From 4e80b584fe2728a2657f0c338d99f7cde64777ec Mon Sep 17 00:00:00 2001
From: Tim Northover <tnorthover@apple.com>
Date: Fri, 18 Jul 2014 13:01:19 +0000
Subject: [PATCH] ARM: support legalisation of "fptrunc ... to half"
 operations.

llvm-svn: 213373
---
 .../CodeGen/SelectionDAG/LegalizeFloatTypes.cpp    | 23 ++++++++++
 llvm/lib/CodeGen/SelectionDAG/LegalizeTypes.h      |  1 +
 llvm/lib/Target/ARM/ARMISelLowering.cpp            | 10 +++--
 llvm/test/CodeGen/ARM/half.ll                      | 50 +++++++++++++++++++++-
 4 files changed, 80 insertions(+), 4 deletions(-)
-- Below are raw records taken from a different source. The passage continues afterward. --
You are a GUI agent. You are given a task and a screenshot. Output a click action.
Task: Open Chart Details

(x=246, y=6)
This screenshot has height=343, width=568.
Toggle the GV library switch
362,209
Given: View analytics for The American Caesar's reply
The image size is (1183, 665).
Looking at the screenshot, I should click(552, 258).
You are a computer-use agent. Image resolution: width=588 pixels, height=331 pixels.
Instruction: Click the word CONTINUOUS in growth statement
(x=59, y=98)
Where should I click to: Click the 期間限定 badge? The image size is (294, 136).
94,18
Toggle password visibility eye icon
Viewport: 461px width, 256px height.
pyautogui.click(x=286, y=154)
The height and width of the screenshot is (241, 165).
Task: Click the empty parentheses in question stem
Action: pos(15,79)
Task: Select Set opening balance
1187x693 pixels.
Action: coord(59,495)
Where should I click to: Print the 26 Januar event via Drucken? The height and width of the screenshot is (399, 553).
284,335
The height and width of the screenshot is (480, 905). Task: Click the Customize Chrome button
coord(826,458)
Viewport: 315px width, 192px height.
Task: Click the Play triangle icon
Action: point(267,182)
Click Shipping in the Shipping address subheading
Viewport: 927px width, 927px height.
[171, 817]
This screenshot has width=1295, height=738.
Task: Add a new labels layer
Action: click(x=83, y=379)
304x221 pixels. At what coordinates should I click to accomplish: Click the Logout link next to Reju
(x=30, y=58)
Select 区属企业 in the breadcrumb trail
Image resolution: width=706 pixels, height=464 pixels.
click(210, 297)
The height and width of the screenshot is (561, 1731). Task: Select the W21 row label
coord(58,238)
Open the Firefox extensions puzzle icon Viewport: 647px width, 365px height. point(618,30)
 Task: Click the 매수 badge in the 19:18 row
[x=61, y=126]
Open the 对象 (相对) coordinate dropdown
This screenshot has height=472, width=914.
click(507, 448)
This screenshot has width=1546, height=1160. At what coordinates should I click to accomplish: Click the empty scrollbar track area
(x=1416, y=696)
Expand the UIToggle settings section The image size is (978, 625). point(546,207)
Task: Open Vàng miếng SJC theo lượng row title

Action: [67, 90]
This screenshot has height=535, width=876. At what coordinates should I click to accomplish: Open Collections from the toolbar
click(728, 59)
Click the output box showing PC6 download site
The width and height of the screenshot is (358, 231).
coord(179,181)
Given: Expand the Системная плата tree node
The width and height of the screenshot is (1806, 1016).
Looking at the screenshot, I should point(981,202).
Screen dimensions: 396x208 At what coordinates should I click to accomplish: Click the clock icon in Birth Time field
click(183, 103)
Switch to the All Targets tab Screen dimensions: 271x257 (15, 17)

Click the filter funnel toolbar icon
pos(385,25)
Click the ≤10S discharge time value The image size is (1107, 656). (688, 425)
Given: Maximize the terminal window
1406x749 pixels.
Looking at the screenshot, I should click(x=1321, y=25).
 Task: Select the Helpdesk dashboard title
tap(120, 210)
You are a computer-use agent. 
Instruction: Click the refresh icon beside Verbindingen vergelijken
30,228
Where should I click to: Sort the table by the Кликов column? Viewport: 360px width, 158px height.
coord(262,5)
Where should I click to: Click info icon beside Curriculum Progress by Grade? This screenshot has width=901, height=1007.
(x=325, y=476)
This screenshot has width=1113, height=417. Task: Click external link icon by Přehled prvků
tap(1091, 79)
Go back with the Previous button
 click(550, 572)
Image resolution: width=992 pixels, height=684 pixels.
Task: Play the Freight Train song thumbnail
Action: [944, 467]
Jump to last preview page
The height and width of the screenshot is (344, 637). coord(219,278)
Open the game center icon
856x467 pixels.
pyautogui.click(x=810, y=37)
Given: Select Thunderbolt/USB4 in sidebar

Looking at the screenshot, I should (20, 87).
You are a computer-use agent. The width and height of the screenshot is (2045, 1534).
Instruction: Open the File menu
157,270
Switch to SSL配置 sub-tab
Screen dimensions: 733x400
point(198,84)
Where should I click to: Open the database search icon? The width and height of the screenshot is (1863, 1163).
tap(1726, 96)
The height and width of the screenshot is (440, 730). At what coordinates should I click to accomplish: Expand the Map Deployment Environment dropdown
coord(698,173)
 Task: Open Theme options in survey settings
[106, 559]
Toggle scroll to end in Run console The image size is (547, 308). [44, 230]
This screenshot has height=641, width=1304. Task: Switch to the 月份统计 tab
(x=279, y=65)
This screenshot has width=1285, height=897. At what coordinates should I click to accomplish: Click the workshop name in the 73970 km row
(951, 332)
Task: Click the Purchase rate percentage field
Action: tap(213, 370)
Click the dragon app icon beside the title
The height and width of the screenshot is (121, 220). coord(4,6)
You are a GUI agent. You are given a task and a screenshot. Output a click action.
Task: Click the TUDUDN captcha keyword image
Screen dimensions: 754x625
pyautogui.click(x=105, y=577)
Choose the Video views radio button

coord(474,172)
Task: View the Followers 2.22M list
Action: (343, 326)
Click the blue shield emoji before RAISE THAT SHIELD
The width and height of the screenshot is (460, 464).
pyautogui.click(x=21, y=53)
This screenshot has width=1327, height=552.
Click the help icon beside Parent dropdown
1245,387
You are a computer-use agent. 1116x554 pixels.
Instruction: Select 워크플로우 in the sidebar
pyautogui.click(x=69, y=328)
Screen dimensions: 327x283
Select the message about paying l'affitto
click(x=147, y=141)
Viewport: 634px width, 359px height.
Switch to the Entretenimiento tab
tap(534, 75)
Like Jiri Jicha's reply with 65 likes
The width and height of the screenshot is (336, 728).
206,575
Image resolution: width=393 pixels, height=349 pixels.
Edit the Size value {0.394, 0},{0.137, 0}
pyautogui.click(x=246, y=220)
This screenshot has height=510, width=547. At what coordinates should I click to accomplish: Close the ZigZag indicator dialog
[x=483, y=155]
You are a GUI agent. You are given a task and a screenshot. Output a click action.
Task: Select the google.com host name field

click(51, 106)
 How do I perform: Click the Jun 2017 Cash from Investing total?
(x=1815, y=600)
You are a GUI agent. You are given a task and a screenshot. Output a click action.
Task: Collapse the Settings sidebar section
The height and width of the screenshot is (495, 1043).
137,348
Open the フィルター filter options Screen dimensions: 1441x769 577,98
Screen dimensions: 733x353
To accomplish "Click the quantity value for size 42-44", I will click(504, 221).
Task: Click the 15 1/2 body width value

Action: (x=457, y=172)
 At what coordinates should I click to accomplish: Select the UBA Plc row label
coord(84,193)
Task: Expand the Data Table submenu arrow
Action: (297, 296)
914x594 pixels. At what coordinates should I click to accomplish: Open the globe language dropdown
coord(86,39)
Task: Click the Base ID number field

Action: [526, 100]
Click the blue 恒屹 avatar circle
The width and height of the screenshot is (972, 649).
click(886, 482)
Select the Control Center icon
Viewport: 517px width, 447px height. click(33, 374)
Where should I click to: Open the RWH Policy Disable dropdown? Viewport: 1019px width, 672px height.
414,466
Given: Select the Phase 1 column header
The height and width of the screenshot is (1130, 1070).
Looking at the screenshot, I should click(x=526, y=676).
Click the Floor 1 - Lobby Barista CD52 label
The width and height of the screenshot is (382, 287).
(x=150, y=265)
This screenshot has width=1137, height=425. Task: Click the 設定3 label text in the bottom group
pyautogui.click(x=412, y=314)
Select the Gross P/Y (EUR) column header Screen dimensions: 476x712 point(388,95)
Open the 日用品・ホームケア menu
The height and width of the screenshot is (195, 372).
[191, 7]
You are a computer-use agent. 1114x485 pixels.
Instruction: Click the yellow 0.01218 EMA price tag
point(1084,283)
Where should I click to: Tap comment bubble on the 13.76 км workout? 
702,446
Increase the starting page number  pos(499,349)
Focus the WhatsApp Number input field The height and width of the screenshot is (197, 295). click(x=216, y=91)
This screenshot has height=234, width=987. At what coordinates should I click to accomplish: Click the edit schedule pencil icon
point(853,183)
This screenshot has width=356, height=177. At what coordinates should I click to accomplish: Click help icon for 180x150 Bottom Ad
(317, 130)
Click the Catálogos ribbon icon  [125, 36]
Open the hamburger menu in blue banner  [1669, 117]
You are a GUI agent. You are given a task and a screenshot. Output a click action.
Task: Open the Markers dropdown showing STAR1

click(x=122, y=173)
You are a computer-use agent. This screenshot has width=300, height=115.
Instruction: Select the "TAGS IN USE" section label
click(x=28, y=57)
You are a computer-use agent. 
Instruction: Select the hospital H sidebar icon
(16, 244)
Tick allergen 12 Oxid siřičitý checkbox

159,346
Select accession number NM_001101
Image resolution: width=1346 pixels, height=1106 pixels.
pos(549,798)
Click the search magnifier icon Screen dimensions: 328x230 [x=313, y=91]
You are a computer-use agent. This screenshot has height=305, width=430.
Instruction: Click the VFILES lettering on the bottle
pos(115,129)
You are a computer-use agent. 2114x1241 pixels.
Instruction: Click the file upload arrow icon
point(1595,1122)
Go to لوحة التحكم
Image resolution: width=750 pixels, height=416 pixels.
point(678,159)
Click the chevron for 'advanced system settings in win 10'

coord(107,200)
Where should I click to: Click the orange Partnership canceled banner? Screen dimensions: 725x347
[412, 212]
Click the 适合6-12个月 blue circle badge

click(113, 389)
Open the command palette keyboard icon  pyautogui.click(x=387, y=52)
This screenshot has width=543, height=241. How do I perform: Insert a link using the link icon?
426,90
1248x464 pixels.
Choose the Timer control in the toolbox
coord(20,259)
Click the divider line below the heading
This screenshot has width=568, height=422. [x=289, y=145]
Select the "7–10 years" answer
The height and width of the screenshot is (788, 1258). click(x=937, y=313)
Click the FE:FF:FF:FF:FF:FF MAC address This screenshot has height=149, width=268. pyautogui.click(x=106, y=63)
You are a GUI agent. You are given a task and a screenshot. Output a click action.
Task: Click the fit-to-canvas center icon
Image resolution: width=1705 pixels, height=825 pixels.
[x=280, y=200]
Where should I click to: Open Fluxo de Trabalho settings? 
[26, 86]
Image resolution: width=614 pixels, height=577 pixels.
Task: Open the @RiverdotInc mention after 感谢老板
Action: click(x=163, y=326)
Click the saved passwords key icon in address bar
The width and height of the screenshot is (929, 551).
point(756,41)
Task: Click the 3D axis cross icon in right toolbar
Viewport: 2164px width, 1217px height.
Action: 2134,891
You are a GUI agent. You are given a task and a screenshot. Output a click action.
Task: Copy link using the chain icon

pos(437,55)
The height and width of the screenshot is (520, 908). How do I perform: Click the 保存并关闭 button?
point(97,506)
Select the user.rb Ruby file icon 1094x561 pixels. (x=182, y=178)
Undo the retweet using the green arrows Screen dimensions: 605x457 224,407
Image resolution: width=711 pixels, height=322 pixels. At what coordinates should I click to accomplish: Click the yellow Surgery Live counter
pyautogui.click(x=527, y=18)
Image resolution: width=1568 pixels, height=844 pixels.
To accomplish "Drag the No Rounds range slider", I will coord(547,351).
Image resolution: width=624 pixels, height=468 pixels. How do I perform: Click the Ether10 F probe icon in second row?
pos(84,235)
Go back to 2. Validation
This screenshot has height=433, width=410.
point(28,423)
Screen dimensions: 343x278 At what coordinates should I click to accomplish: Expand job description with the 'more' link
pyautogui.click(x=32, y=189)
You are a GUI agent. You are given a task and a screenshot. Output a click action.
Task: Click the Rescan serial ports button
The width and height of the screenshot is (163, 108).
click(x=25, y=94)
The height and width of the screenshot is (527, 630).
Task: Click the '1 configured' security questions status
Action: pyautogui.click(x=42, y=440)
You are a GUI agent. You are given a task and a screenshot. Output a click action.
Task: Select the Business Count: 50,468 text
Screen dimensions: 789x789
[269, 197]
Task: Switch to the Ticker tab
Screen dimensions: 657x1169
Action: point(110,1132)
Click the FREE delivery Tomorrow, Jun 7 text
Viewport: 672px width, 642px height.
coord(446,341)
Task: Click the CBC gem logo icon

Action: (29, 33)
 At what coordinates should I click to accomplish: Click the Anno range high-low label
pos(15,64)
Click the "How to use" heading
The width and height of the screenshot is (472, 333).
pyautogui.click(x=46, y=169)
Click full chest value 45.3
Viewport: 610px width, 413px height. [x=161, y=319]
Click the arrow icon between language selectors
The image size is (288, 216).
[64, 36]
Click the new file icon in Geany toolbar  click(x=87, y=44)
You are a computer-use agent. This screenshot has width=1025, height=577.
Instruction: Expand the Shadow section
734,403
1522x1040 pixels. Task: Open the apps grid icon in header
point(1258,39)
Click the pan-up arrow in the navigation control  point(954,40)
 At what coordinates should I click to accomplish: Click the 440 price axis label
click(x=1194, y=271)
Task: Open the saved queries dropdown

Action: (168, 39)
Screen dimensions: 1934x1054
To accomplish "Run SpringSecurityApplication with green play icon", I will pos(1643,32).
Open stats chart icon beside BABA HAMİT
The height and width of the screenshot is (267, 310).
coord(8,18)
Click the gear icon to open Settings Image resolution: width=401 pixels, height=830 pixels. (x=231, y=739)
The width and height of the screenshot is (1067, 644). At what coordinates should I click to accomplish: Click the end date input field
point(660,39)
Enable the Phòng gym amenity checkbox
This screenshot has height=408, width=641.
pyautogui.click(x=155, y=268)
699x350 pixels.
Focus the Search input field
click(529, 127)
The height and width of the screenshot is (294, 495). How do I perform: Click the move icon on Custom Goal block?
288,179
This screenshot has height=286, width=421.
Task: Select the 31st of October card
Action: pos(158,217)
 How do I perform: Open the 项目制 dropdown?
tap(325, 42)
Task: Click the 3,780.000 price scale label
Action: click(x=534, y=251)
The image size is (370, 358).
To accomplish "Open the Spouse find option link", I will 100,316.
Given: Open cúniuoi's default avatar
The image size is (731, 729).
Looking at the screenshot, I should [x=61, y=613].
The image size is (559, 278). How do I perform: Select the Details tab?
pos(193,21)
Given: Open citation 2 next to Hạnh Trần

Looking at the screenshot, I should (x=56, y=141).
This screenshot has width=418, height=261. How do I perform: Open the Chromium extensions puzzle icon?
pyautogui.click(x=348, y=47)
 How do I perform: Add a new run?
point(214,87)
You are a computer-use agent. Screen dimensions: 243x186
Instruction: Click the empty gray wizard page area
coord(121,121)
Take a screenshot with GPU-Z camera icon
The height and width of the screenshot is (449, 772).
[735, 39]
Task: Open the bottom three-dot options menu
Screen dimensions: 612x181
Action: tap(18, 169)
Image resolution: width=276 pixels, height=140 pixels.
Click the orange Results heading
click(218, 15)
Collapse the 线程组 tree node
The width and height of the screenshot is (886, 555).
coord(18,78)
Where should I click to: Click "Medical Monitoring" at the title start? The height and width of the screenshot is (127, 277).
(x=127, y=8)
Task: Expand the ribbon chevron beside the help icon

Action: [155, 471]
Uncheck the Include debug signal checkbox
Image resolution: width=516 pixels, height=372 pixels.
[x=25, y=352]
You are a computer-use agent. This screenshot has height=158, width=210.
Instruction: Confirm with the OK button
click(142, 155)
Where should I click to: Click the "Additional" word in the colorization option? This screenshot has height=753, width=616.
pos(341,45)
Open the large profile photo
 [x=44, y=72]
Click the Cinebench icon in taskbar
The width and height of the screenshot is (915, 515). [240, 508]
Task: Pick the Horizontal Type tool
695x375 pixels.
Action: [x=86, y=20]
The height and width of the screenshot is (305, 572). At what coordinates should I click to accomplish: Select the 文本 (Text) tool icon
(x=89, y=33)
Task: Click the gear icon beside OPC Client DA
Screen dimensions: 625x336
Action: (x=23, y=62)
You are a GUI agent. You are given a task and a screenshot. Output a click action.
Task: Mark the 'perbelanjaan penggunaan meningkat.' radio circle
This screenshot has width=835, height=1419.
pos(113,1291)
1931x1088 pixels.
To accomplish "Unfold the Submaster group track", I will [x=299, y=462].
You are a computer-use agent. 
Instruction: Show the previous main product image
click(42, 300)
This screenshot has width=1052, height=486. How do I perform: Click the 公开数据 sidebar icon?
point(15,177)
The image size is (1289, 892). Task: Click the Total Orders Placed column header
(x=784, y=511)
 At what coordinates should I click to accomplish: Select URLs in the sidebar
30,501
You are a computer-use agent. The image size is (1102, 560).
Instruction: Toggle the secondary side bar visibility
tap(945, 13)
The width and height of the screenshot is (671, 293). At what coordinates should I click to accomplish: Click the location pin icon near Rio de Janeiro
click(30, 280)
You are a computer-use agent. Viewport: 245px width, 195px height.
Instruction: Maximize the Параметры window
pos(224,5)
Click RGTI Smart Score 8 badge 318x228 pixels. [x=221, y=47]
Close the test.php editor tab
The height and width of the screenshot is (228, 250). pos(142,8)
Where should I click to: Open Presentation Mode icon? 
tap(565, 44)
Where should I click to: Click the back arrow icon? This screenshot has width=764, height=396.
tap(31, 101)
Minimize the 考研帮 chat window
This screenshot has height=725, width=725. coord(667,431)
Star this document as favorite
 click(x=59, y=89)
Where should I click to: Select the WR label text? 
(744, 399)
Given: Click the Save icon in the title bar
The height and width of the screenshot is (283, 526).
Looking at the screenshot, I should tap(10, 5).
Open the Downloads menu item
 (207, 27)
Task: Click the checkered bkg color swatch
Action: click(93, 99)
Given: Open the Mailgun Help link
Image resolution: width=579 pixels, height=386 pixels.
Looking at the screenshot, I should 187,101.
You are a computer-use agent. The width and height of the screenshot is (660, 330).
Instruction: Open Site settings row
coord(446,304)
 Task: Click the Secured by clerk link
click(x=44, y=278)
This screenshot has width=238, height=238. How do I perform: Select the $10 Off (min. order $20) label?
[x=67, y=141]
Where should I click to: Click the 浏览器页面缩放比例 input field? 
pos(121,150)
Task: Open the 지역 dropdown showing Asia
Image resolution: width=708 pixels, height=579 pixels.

diff --git a/llvm/lib/CodeGen/SelectionDAG/LegalizeFloatTypes.cpp b/llvm/lib/CodeGen/SelectionDAG/LegalizeFloatTypes.cpp
index 20ec3ac..e3c034c 100644
--- a/llvm/lib/CodeGen/SelectionDAG/LegalizeFloatTypes.cpp
+++ b/llvm/lib/CodeGen/SelectionDAG/LegalizeFloatTypes.cpp
@@ -397,6 +397,12 @@ SDValue DAGTypeLegalizer::SoftenFloatRes_FP16_TO_FP(SDNode *N) {
 SDValue DAGTypeLegalizer::SoftenFloatRes_FP_ROUND(SDNode *N) {
   EVT NVT = TLI.getTypeToTransformTo(*DAG.getContext(), N->getValueType(0));
   SDValue Op = N->getOperand(0);
+  if (N->getValueType(0) == MVT::f16) {
+    // Semi-soften first, to FP_TO_FP16, so that targets which support f16 as a
+    // storage-only type get a chance to select things.
+    return DAG.getNode(ISD::FP_TO_FP16, SDLoc(N), NVT, Op);
+  }
+
   RTLIB::Libcall LC = RTLIB::getFPROUND(Op.getValueType(), N->getValueType(0));
   assert(LC != RTLIB::UNKNOWN_LIBCALL && "Unsupported FP_ROUND!");
   return TLI.makeLibCall(DAG, LC, NVT, &Op, 1, false, SDLoc(N)).first;
@@ -632,6 +638,7 @@ bool DAGTypeLegalizer::SoftenFloatOperand(SDNode *N, unsigned OpNo) {
 
   case ISD::BITCAST:     Res = SoftenFloatOp_BITCAST(N); break;
   case ISD::BR_CC:       Res = SoftenFloatOp_BR_CC(N); break;
+  case ISD::FP_EXTEND:   Res = SoftenFloatOp_FP_EXTEND(N); break;
   case ISD::FP_TO_FP16:  // Same as FP_ROUND for softening purposes
   case ISD::FP_ROUND:    Res = SoftenFloatOp_FP_ROUND(N); break;
   case ISD::FP_TO_SINT:  Res = SoftenFloatOp_FP_TO_SINT(N); break;
@@ -661,6 +668,22 @@ SDValue DAGTypeLegalizer::SoftenFloatOp_BITCAST(SDNode *N) {
                      GetSoftenedFloat(N->getOperand(0)));
 }
 
+SDValue DAGTypeLegalizer::SoftenFloatOp_FP_EXTEND(SDNode *N) {
+  // If we get here, the result must be legal but the source illegal.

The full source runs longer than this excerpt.